Urodził się i całe życie mieszkał w podpoznańskiej miejscowości, w domu z ogrodem. Wychowywał się z dziećmi.
Do dziś uwielbia bawić się piłką.
Państwo, którzy byli jego właścicielami niestety wyprowadzili się do Poznania, do mieszkania bez ogrodu i nie zabrali ze sobą pieska. Kiler został ze starszą osoba, która nie miała możliwości i sił na opiekę nad nim. Skończyły się zabawy piłka, spacery.
Miał jedzenie, dach budynku gospodarczego nad głową i ogród. Ale dla psa pełnego energii, kochającego kontakt z człowiekiem – to okazało się za mało.
W nocy zaczął wymykać się z domu, przechodząc przez płot (potrafi wspinać się niczym kot) i biegał po okolicy, odwiedzając okoliczne psiaki.
Niestety – w wyniku tych eskapad zawiadomiono schronisko i Kiler został zabrany ze swego domu. Starsza Pani z płaczem musiała pożegnać psa. Nie dano jej innej możliwości.
Bardzo smutna historia.
Kiler jest łagodnym psem, nigdy nikogo nie ugryzł. Z psami też raczej nie popada w konflikty. Ma niestety wadę, która ponoć uniemożliwia mu zamieszkanie w mieszkaniu – zdarza mu się siusiać w domu – cóż, pewnie mając inne warunki od szczenięcia nikt go tego nie nauczył.
Teraz Kiler spędza dni w maleńkim schroniskowym kojcu. Wyprowadzony na spacer szalał jak dzieciak, chciał biegać – pełen nadziei i radości chciał wrócić do domu.

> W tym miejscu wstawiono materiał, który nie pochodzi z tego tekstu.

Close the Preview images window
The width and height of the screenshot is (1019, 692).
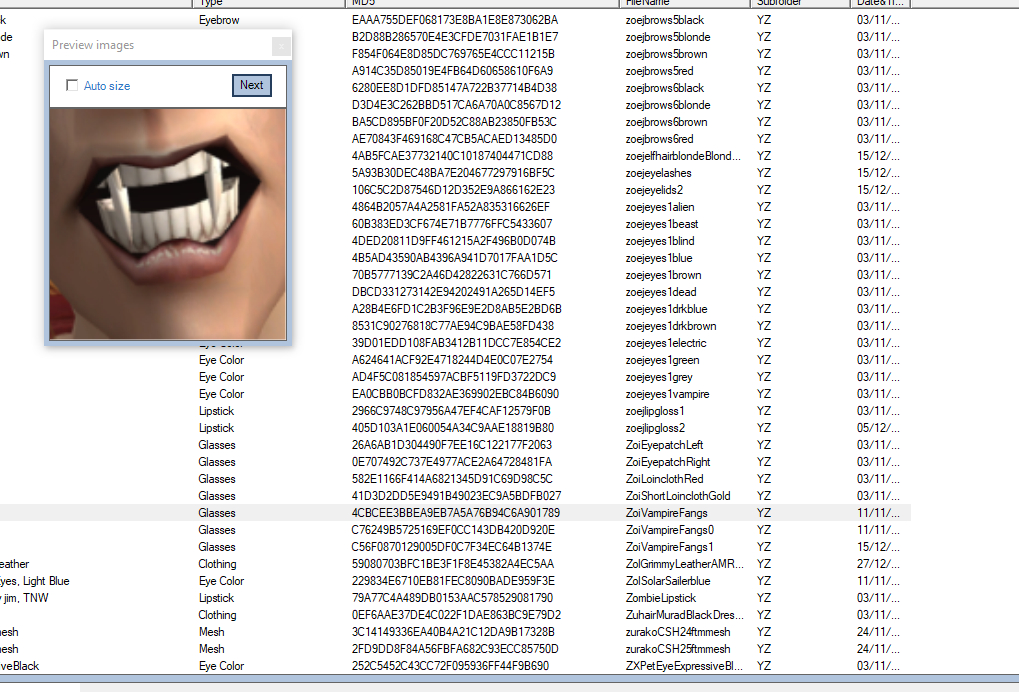click(x=281, y=45)
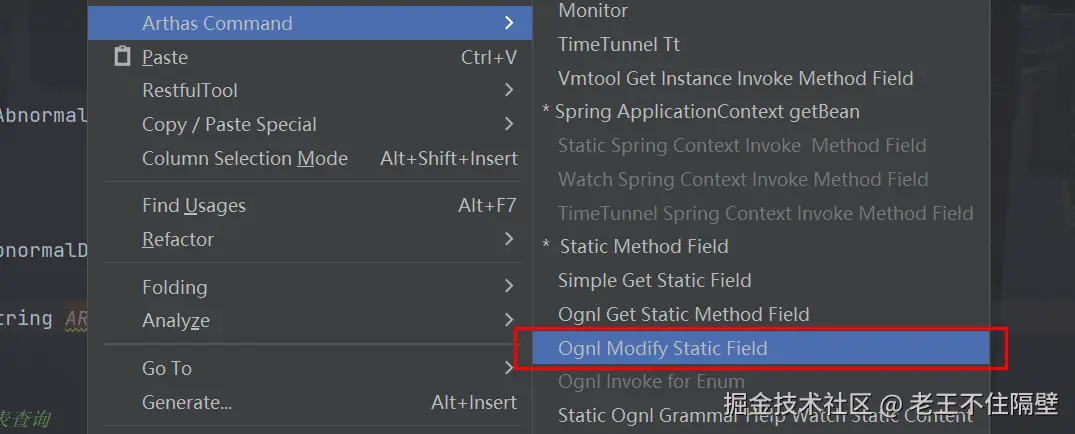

Niestety – takie spacery są krótkie i rzadkie. Nie mamy niestety czasu i możliwości, gdyż podopiecznych coraz więcej.
Boimy się, żeby z czasem Kiler nie popadł w schroniskową depresję.
Już teraz zaczyna chować się w kąt, smutny i przygaszony – jakby tracił nadzieję.